Supplied passage:
So it's no surprise that shareholders of Legato Systems Inc. have filed a pair of lawsuits to stop EMC Corp. from buying the software maker. But fierce opposition wasn't enough to nix the HP/Compaq deal and, according to analysts, it doesn't appear that this lawsuit will be enough to stop the EMC/Legato acquisition from become a reality either.

Legato, Mountain View, Calif., announced Wednesday that it has been served with two lawsuits filed against the company and its board of directors in connection with the recently announced agreement that EMC, Hopkinton, Mass., would acquire Legato.

The two suits were both filed in Santa Clara County Superior Court, and both claim "breach of fiduciary duty and self-dealing" against the defendants.

Both suits seek to prevent the transaction and force Legato to pursue other options that would be "in the interests of shareholders."

The experts view EMC's proposed acquisition of Legato as a win-win situation. "We cannot imagine a scenario for Legato that could be much better than this deal," said Tony Prigmore, a senior analyst with Enterprise Storage Group Inc., Milford, Mass.

Exercise task A: According to the Legato lawsuit excerpt, in which court were both suits filed?
Exercise task B: From the Legato lawsuit excerpt, extract everything from "Legato, Mountain View, Calif., announced" down to "against the defendants." without changes.
Exercise task C: Write what comes next in the Legato lawsuit excerpt, starting after its final sentence.
The rows have no connection to the Legato lawsuit excerpt.

Material:
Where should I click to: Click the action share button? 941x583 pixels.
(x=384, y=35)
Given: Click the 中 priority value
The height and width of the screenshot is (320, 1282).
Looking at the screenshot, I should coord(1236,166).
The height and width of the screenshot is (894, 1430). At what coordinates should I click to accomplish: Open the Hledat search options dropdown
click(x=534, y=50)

--

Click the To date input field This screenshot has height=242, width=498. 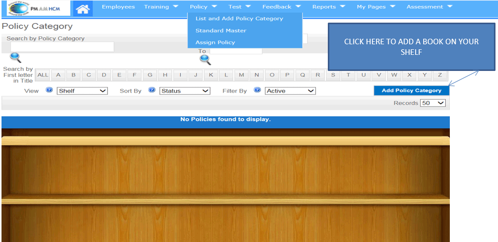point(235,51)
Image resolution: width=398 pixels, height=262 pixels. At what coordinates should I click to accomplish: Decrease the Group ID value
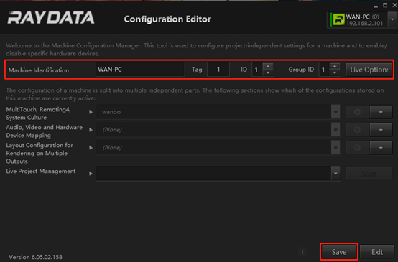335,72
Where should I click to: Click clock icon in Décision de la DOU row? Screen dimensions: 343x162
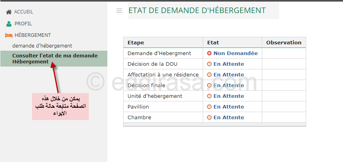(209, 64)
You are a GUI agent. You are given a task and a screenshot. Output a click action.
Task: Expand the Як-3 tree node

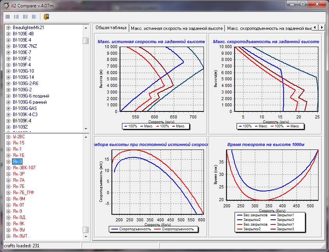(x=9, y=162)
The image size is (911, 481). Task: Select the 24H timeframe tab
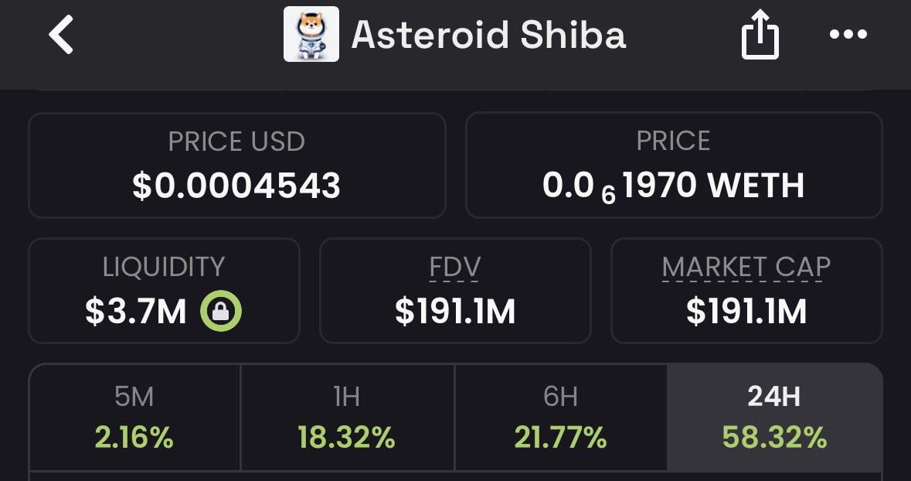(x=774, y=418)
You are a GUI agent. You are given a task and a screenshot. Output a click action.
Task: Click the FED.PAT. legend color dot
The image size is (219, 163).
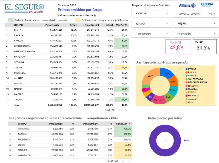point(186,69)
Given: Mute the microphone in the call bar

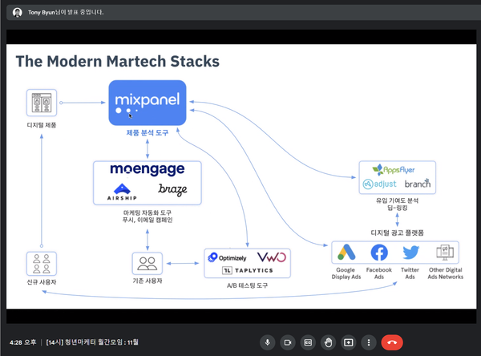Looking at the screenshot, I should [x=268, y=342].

Written reply A: Santa Clara County Superior Court.

Written reply B:
Legato, Mountain View, Calif., announced Wednesday that it has been served with two lawsuits filed against the company and its board of directors in connection with the recently announced agreement that EMC, Hopkinton, Mass., would acquire Legato.

The two suits were both filed in Santa Clara County Superior Court, and both claim "breach of fiduciary duty and self-dealing" against the defendants.

Written reply C:
Prigmore said you can't please everybody all of the time and that the lawsuits will most likely fall by the wayside. "It's very hard to have perfectly aligned shareholder interests, however we do not expect an [HP/Compaq] type of debacle here," he said.

Noah D. Mesel, vice president and general counsel for Legato, issued a statement saying, "We believe the allegations in these suits are meritless and will defend the company and the individual defendants vigorously."

Legato said it has retained the Palo Alto, Calif., law firm Wilson Sonsini Goodrich & Rosati to represent the defendants.

An EMC spokesman declined to comment on the matter.

The deal

EMC announced plans to acquire backup and archiving specialist Legato last week. The all-stock deal has been valued at approximately $1.3 billion.

Joe Tucci, EMC's president and CEO, said that EMC's choice was either to develop software in house or buy the technology from an existing vendor.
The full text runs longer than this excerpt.